Our expert guests then weigh in: Andrew Chien (University of Chicago, ex-Intel), Michael Chien (CEO of Fractal), Sarah Osentoski (CTO of Vinci), Wes Hook (customer success director at Fractal), and later Aidong Xu, a semiconductor and photonics consultant.

Andrew explains Nvidia’s dominance came from mastering dense linear algebra and pioneering low-precision math for training. Despite expectations of depreciation, GPU rental prices for H100/H200 chips have surged back above $2/hour, reflecting demand far outstripping supply.

The conversation pivots to the major industry shift from training to inference. Michael argues real enterprise value comes from smaller, focused models running on specific data at the edge—meaning the massive centralized data center buildout may be overbuilt for what’s actually needed. Andrew counters that betting against computing growth has always failed; inference will likely add to, not replace, training demand, especially as agentic AI drives inference-heavy workloads (potentially 90% inference, 10% training).

Wes reports from the field that many enterprise AI implementations struggle at the inference/daily-use stage. Customers increasingly demand constraints on AI, prioritize cost efficiency, and—most importantly—worry about data sovereignty, wanting to keep sensitive records out of cloud LLMs that might scrape them.

Sarah highlights that hardware is becoming harder to design as traditional manufacturing rules of thumb break down—chips warp, overheat, and struggle with power. Her company uses AI foundation models for physics to help hardware designers build better chips. She emphasizes on-prem deployment driven by sovereignty concerns.

Michael stresses that I/O, not compute, is the real bottleneck. CPUs calculate lightning-fast but move data slowly. Organizing data to minimize movement has yielded customers performance gains of 10x to a million-fold, suggesting much current infrastructure may be unnecessary if software becomes more efficient.

Andrew explains the power crisis: Moore’s Law scaling has ended, so each new GPU generation burns dramatically more power—300W to 700W to 1200W to an announced 2300W. Hyperscale training centers now consume 1–5 gigawatts, forcing operators to build their own natural gas, solar, or nuclear power plants.

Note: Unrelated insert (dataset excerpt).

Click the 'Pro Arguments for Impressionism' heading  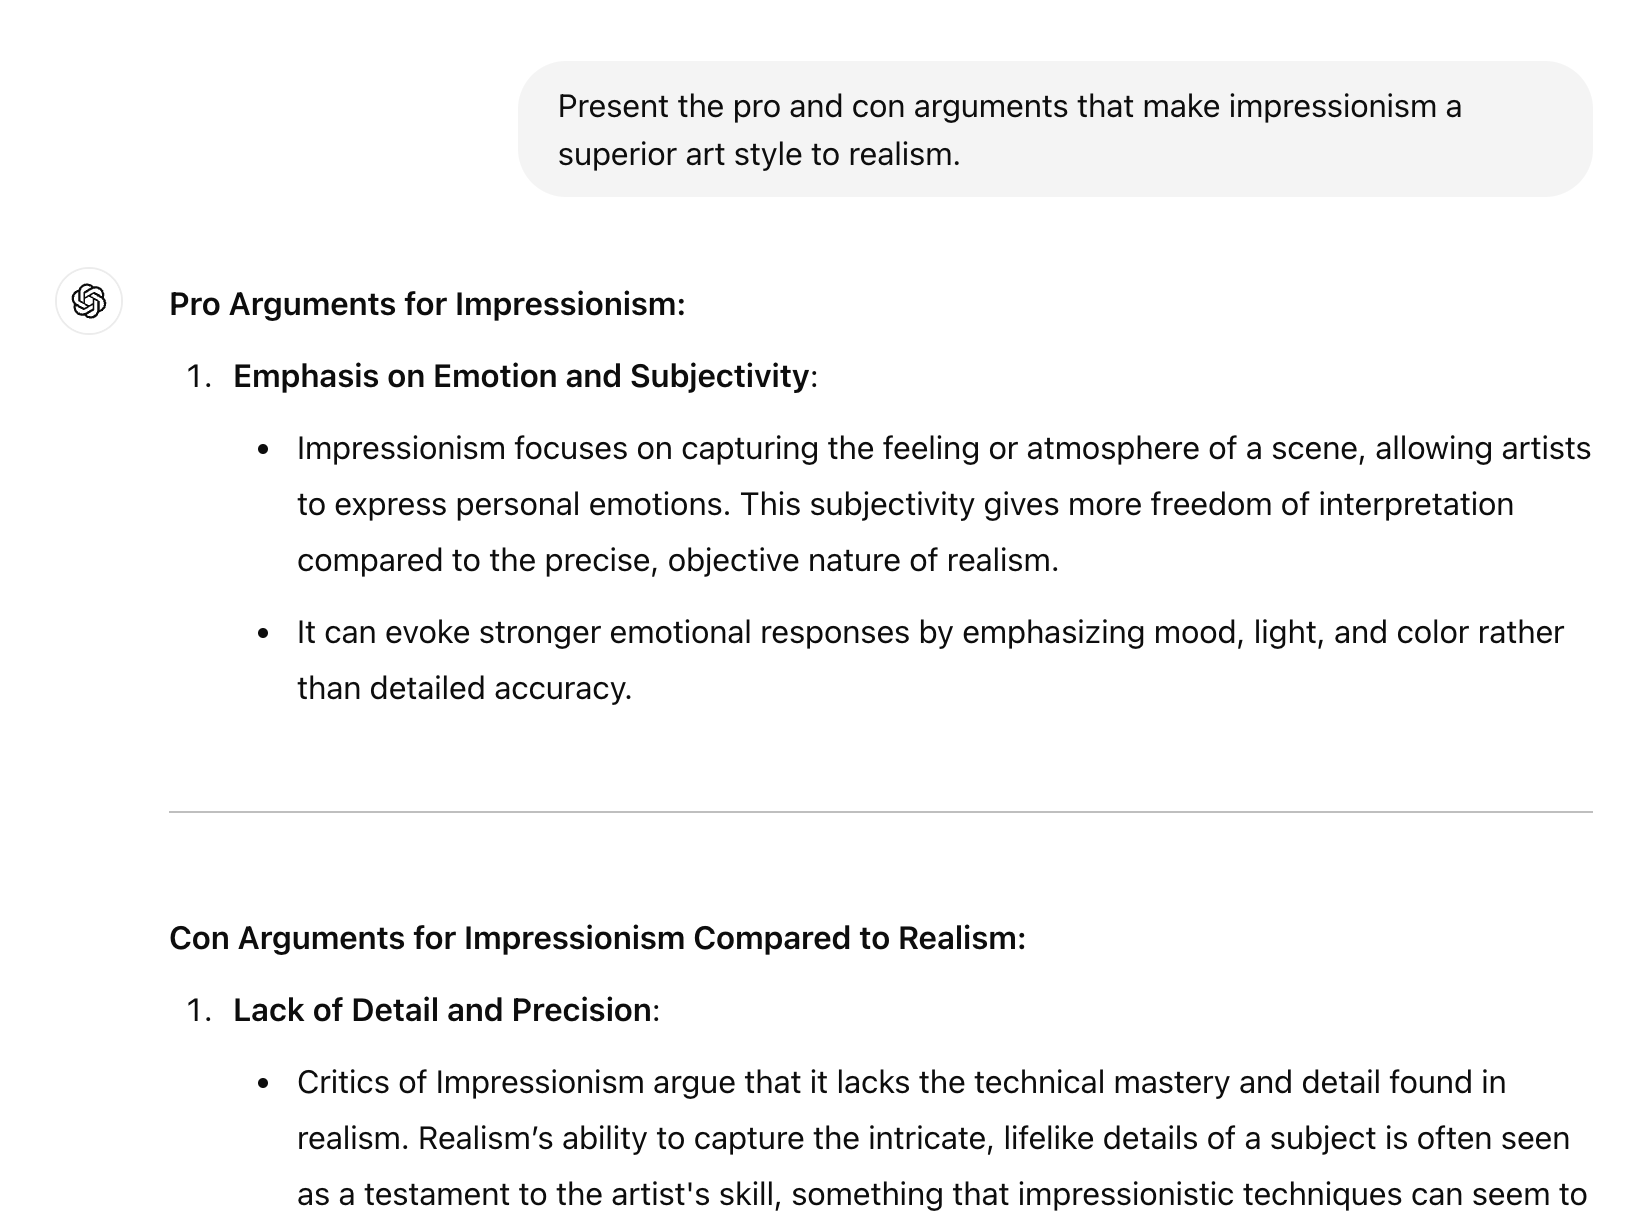point(427,304)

This sets up a fundamental tension between centralized mega-facilities and distributed edge inference.

Aidong Xu adds optimism: current inefficiency is partly because GPUs were repurposed for AI rather than designed for it. New architectures (memory-compute integration), new materials (photonics, optical processors, meta-materials), and supply-chain sovereignty concerns will drive more efficient solutions.

Closing thoughts converge on efficiency. Michael notes enterprise software stacks are spectacularly wasteful after decades of free hardware speedups; rewriting them thoughtfully lets Mac minis outperform server clusters. Sarah sees AI-designed hardware and hardware-aware AI software converging. The panel agrees the chip wars are far from settled—power, data movement, sovereignty, and new architectures will determine the winners.